La vie de François, c'est un cinquième de région lyonnaise, tout le reste de Venezuela. Ses enfants, vieux aussi, sont tous ici, avec leurs gosses à eux. Et pour ne déranger personne, l'ancêtre est venu finir au Nobleton - avec son hall empli d'air gris, ses chambres comme des cercueils, et son palmier aux palmes jaunes qui s'affaisse au bas de l'escalier.

Georgetown

Chris veut que j'écrive un roman sur le Guyana. Il m'en délivre la trame en éclatant des moustiques sur ses bras. Ce sera l'histoire d'un pork knocker mourrant de malaria dans la forêt, révisant ses rêves dans son agonie. "Si je parviens à trouver un filon de 15 onces par jour, je peux devenir président." Il conviendra de faire du chercheur d'or un intellectuel. De revoir, par ses yeux, toute l'histoire du pays depuis son indépendance.

"La première chaîne de télé est apparue en 1987. Tu imagines ?"

"You're from Southern California ?"

Je lui avais filé rencard plus tard, je ne le retrouve plus, personne ne se souvient de lui. Il s'est présenté comme un sud-africain. De la Légion, il a ramené quelques solides bases de français :

"You see this beautiful madame ? You give her beaucoup money, she loves sucer."

Andy m'aide à retrouver le chemin de la mer. Rasta diabétique, à moitié clochard, un peu cracké sans doute, il arpente Palm Court sur son VTT en fibre de carbone. "Il suffit de suivre le vent, mon frère, just follow the wind".

Et ça marche, bien sûr.

Georgetown est un finistère. On ne peut y venir par hasard. Dans cette capitale en bois blanc, le plus haut bâtiment - la Cathédrale - fait moins de quatre étages. Les pâtés de maison sont séparés par des canaux semés de nénuphars roses, des rues perpendiculaires que dévalent des taxis collectifs aux autoradios surpuissants.

"Jah loves !"

Kruze, ici et là

On se voit à Boa Vista à la mi-avril. Il vide des trois quarts de bières dans un des bistros de la gare routière, feuilletant le lexique de son Lonely Planet.

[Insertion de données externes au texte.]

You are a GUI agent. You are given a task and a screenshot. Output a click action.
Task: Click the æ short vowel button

A la frontière du Guyana, son passeport néo-zélandais lui vaut d'être refoulé, sans possibilité de bakchich, à cause de la coupe du monde de cricket. Les ressortissant des pays participants doivent faire établir un visa qui coûte une jambe.

Il fait demi-tour, me laissant à la douane de bord de rivière, au coude à coude avec les fusils sous la tente kaki. Ca ressemble un peu à un reportage sur les guérillas africaines, avec des ondes de chaleur pour flouter l'image.

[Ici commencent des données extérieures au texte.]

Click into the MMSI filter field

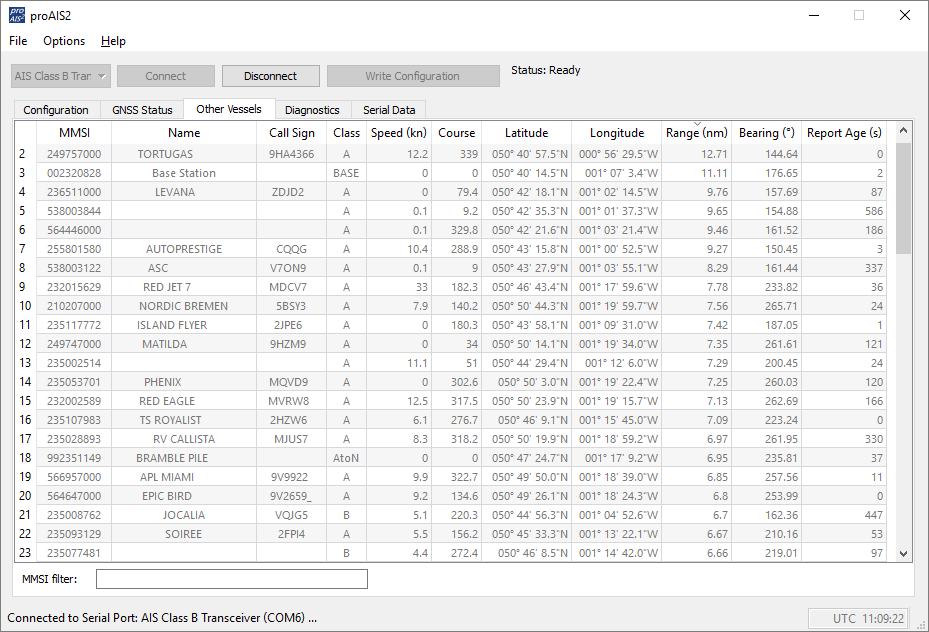coord(231,579)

Ouro Preto, fin mai. El Niño et l'altitude font souffler un vent glacial, helvétique, sur le vieux centre baroque. Tout le monde porte une paire de pulls et des chaussures fermées.

Kruze picole dans une pizzeria avec des autochtones bilingues, fiers de causer en anglais. Il a l'air à peine surpris de me voir, trois mille kilomètres plus bas. Fait, à la cantonade, la promotion de son pays : bonne bière, bon vin, prix comparables à ceux du Brésil. Et la meilleure herbe de la terre, cultivée par les Maoris de l'île Nord.

A force de dérive et de pas de crabe, Kruze espère arriver à Londres d'ici un an ou deux.